Exhibits in the Smithsonian are changed. Removed. New exhibits appear that reflect what someone in power wants to be true rather than what is true. Textbooks are rewritten. Lies are spread as though they are gospel.
This is not new. The powerful have always tried to control the record.
People in power want to be remembered on their own terms. They erect monuments to themselves. They rename things after themselves. Trump put his name on the Kennedy Center — because he could, until he couldn’t. His signature on the currency. A denomination bearing his image. Golden statues of himself erected on golf courses like pharaohs building pyramids in the desert.
The instinct is as old as power itself. Control the story. Control the monument. Control what the children are taught. Control what future generations believe happened.
There is one thing the despots of today didn’t fully account for.
The information age.
There are people who swear the Holocaust never happened. That it is propaganda. That six million deaths are a fiction invented by the enemies of the Reich. But we know better. Because so many others — from so many countries, in so many languages, with cameras and documents and testimony — recorded what actually happened. The ash was still in the dirt nine years after liberation. I know. I was there. And no amount of denial changes what was documented by everyone watching from outside the borders of the lie.
The bombing of Hiroshima and Nagasaki is documented so completely by so many independent sources that denial is simply a fool’s errand. The truth exists in too many places to be erased from all of them simultaneously.
This is what Trump and every authoritarian before him ultimately cannot solve.
January 6th is on video. Watched live by the world. Archived in a thousand places he cannot reach. Election denial is documented in court filings, in sworn testimony, in the words of his own attorneys admitting in writing that the claims were false. His medical records exist somewhere. His financial records exist somewhere. The decisions made in that gilded bunker are being noted by people he cannot fire and cannot threaten.
He can rewrite the American textbook.
He cannot rewrite the Canadian one. Or the German one.

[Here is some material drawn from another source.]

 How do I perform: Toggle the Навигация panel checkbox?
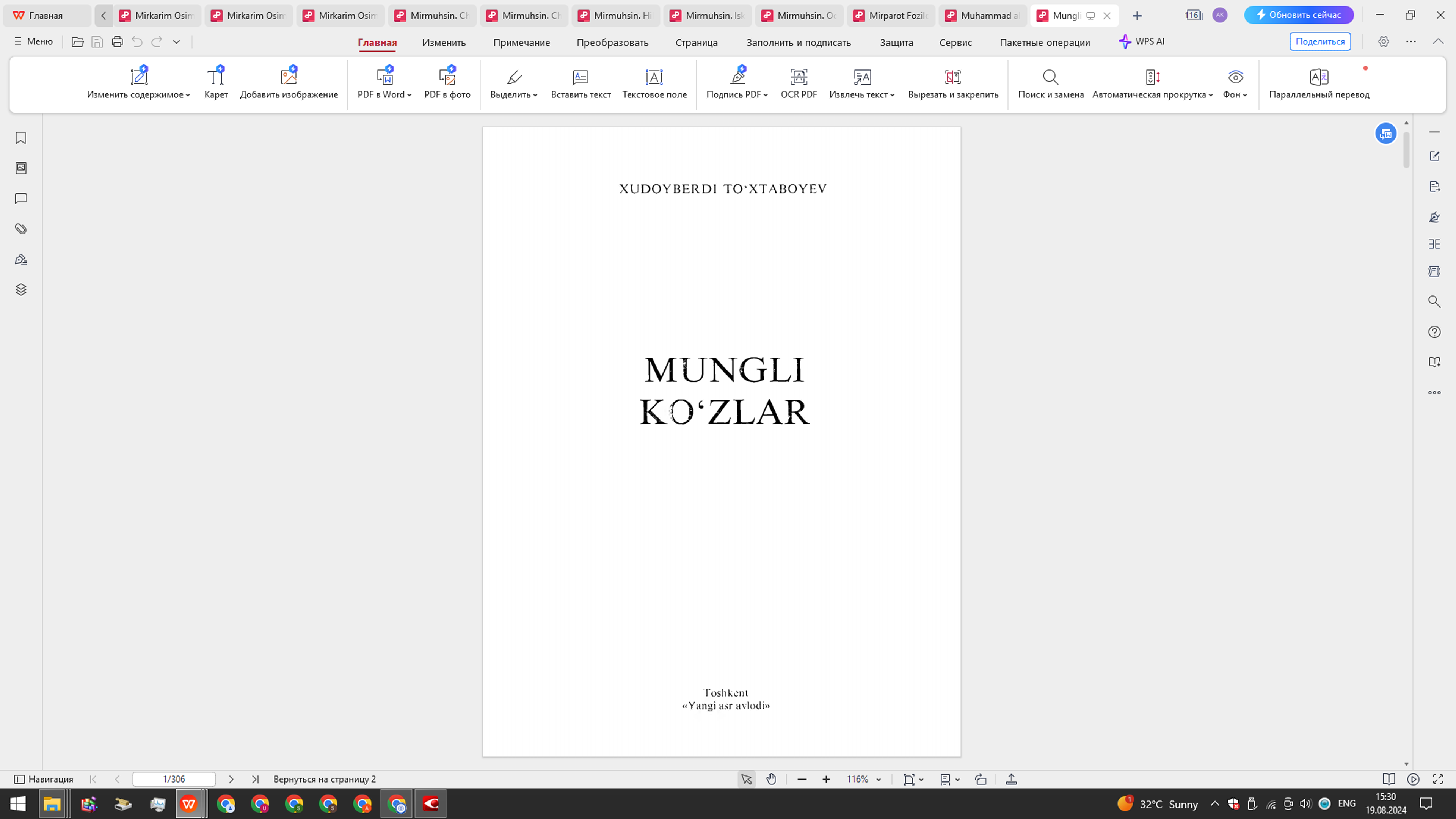pos(19,779)
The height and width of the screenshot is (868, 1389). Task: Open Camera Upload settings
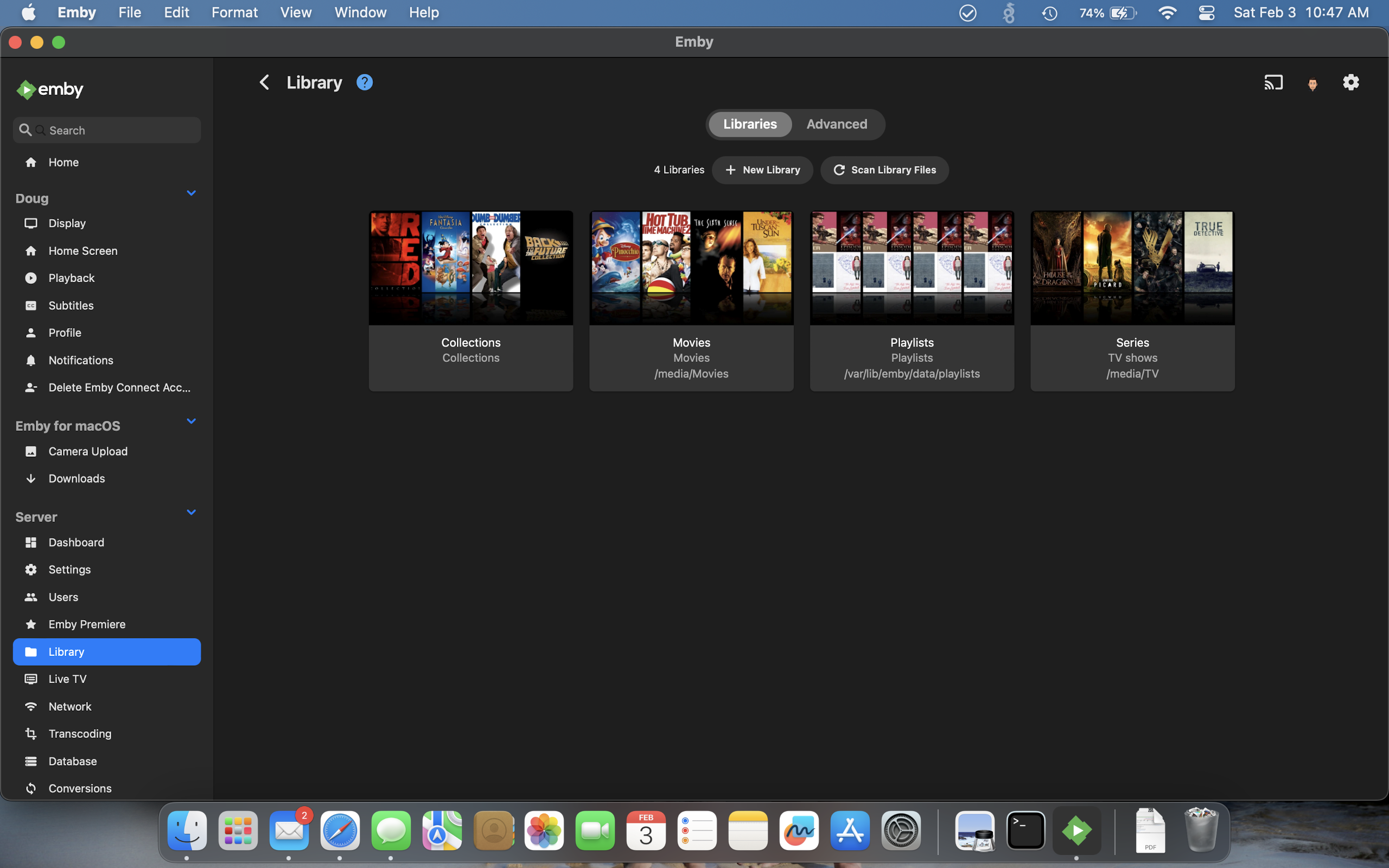click(87, 451)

Or the British parliamentary record. Or the archives being maintained right now by every allied nation watching this unfold and taking careful notes for their own historians.
The victors write history — but only where they are.
Beyond those borders the truth has already been recorded. In languages he doesn’t speak. In archives he cannot reach. By governments and journalists and ordinary citizens who understand exactly what they are watching and have decided that someone needs to write it down honestly.
He can hide in the bunker.
He cannot hide from the record being assembled everywhere else.
The truth doesn’t need his permission to survive.
It just needs somewhere to live.
And it has found plenty of places.
When all is said and done the only person who will actually believe his version of history is Trump himself.